Fileless malware is malicious activity that relies heavily on in-memory execution, built-in tools, or short-lived artifacts instead of depending only on obvious malicious files written to disk. In plain language, it describes threats that try to operate in ways that leave fewer traditional file-based clues behind.
Fileless malware matters because many traditional defenses were built around detecting suspicious files. When malicious behavior is more transient or relies on trusted system components, those older assumptions may not provide enough visibility.
It also matters because defenders need richer telemetry from endpoints, identity systems, and command execution rather than relying only on simple file scanning.
Fileless malware appears in endpoint detection strategy, threat hunting, incident response, and behavior-based monitoring. Teams connect it to Endpoint Detection and Response, Command-Line Auditing, Defense Evasion, and Forensic Artifact.
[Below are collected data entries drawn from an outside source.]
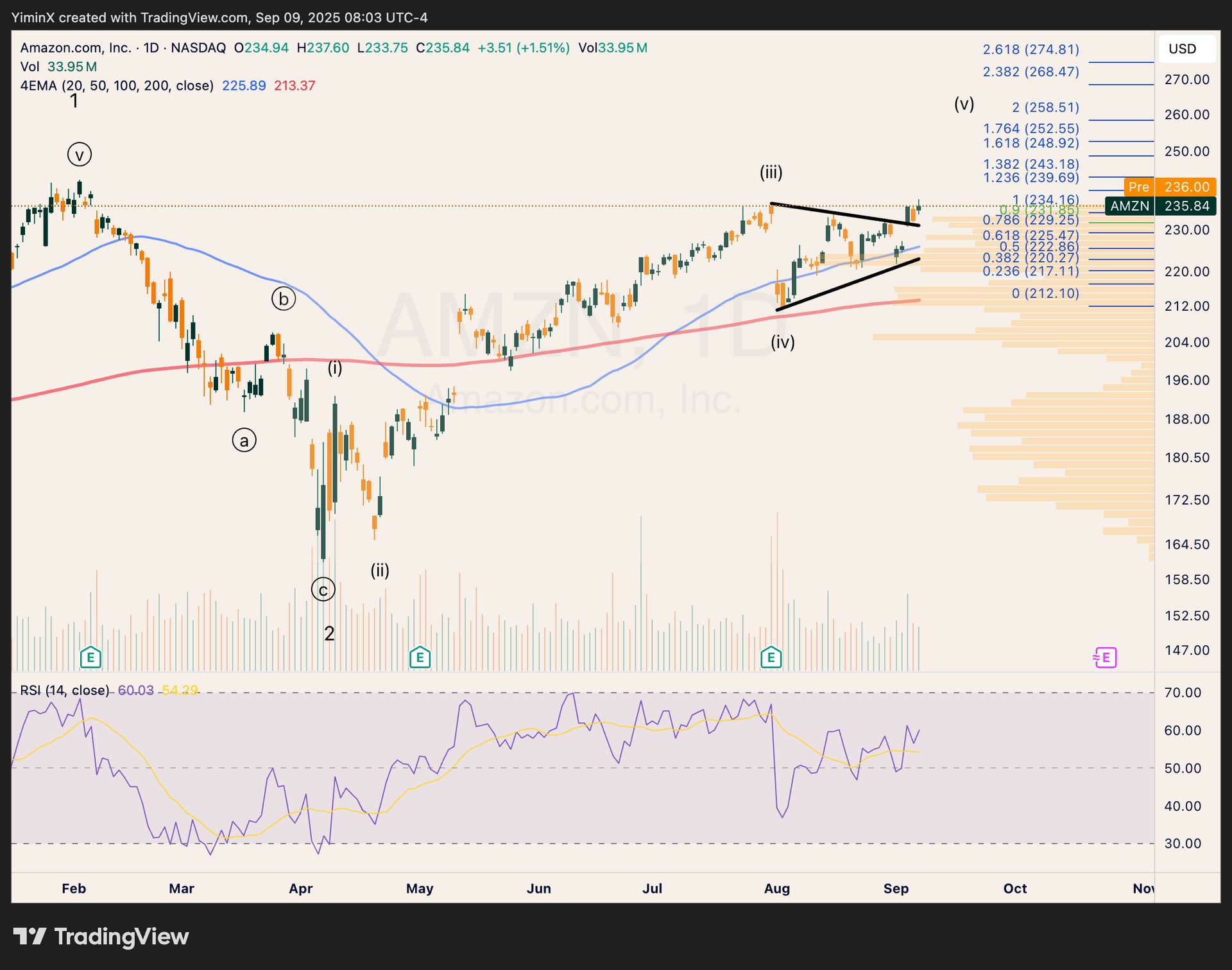This screenshot has width=1232, height=970.
Task: Click the February earnings E marker
Action: [x=90, y=657]
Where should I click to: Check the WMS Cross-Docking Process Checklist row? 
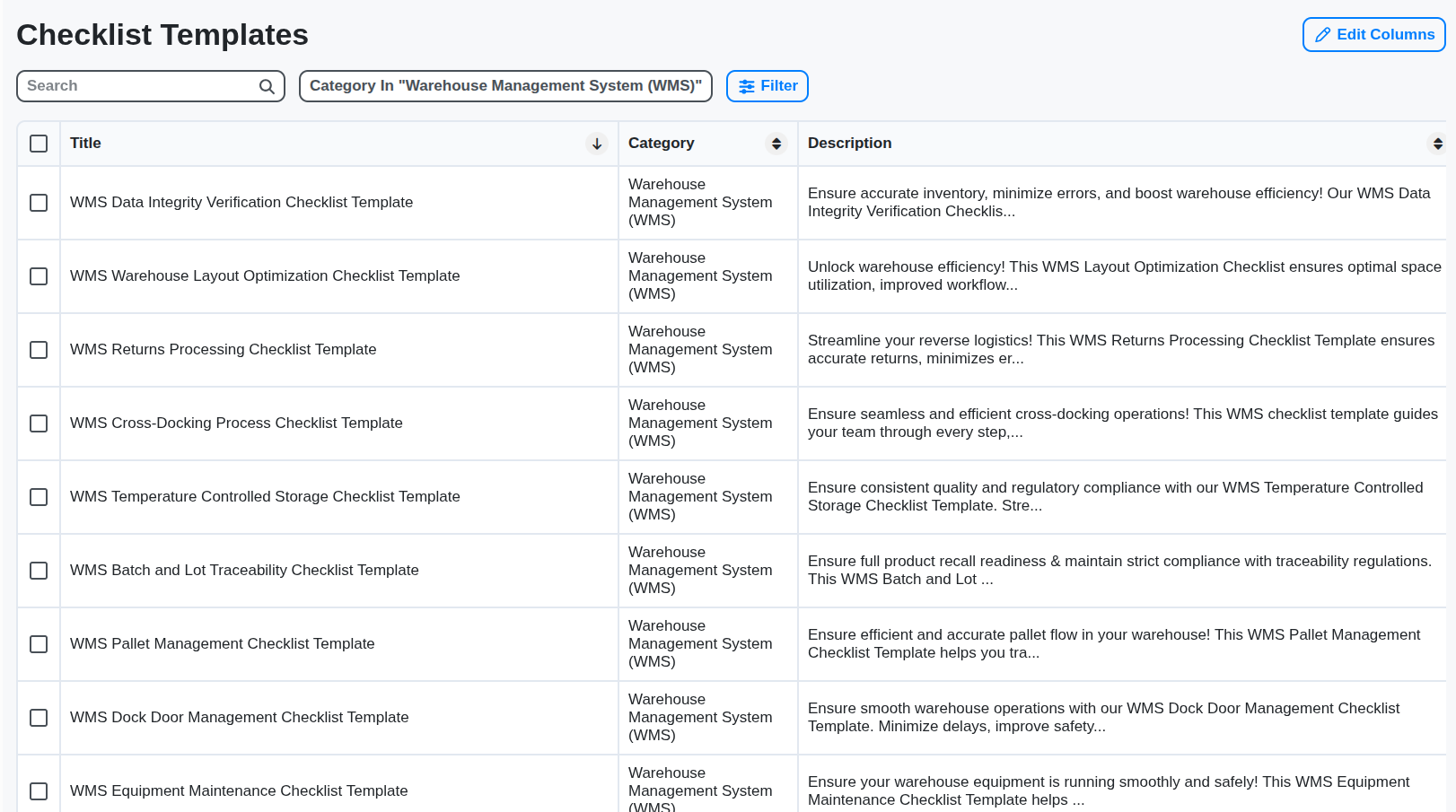[x=39, y=423]
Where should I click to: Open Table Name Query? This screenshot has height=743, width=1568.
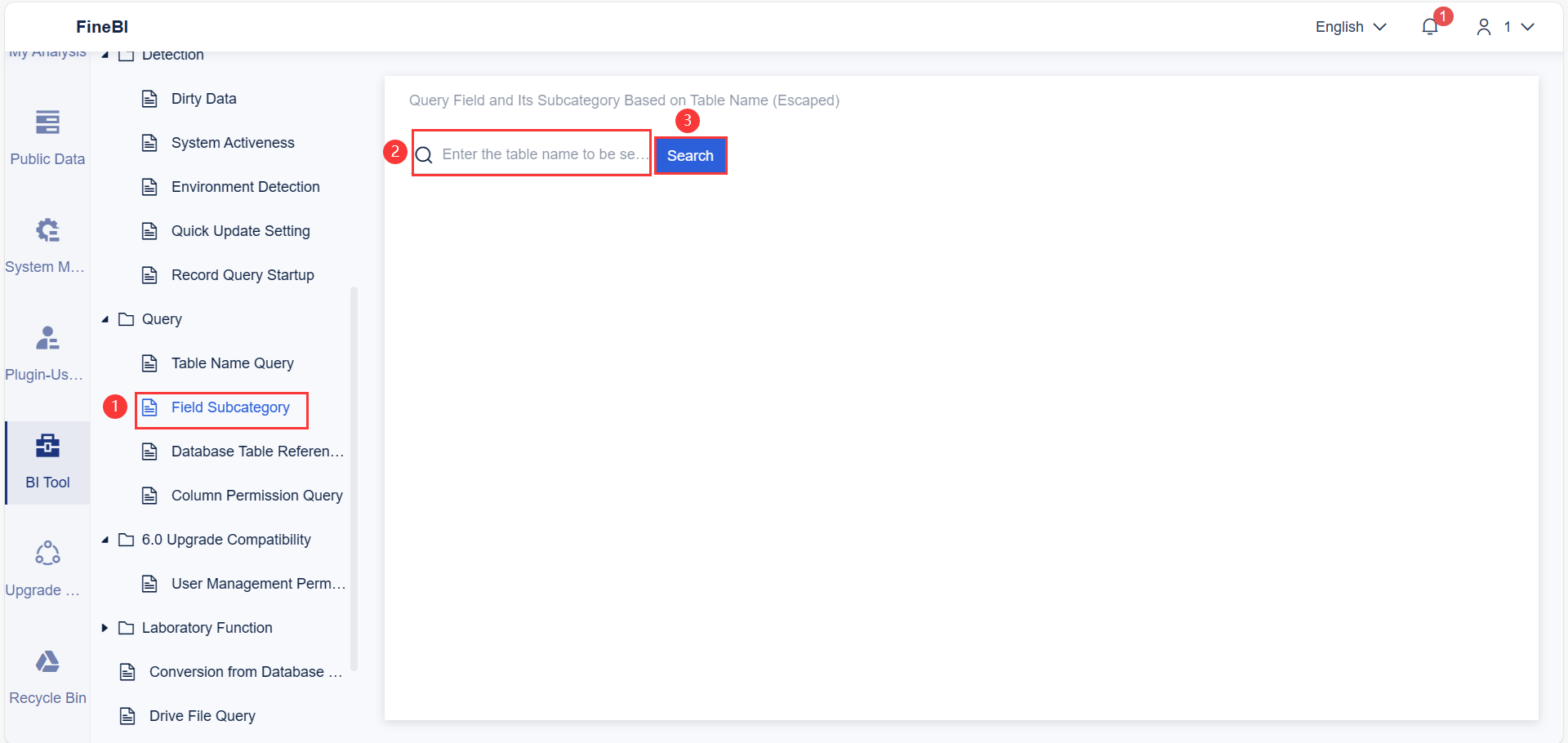[x=233, y=363]
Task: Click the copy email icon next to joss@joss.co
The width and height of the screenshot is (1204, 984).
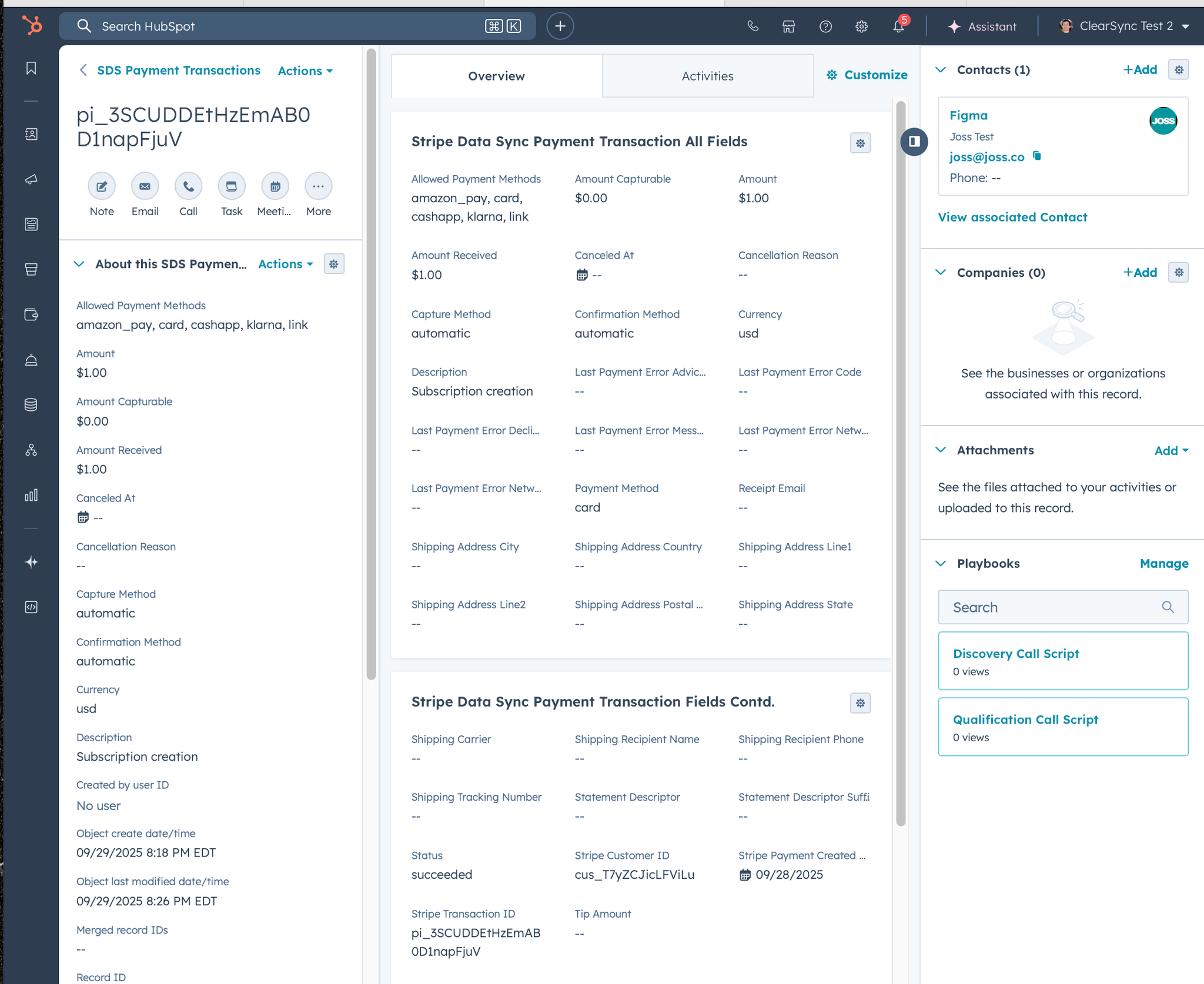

It is especially relevant when organizations are improving telemetry for process behavior, scripting activity, memory evidence, and suspicious use of legitimate administrative tools.
During an investigation, a SOC finds unusual command activity, network behavior, and account usage on a workstation, but very little suspicious content written to disk. The team treats this as a possible fileless-malware scenario and leans on behavioral telemetry instead of expecting a simple malicious file to explain the incident.
Fileless malware does not mean literally nothing is ever written anywhere. The point is that the activity may rely less on easily detected disk artifacts and more on transient or trusted execution paths.
It is also different from Trojan, which describes deceptive disguise or delivery. Fileless malware describes an execution style and visibility challenge.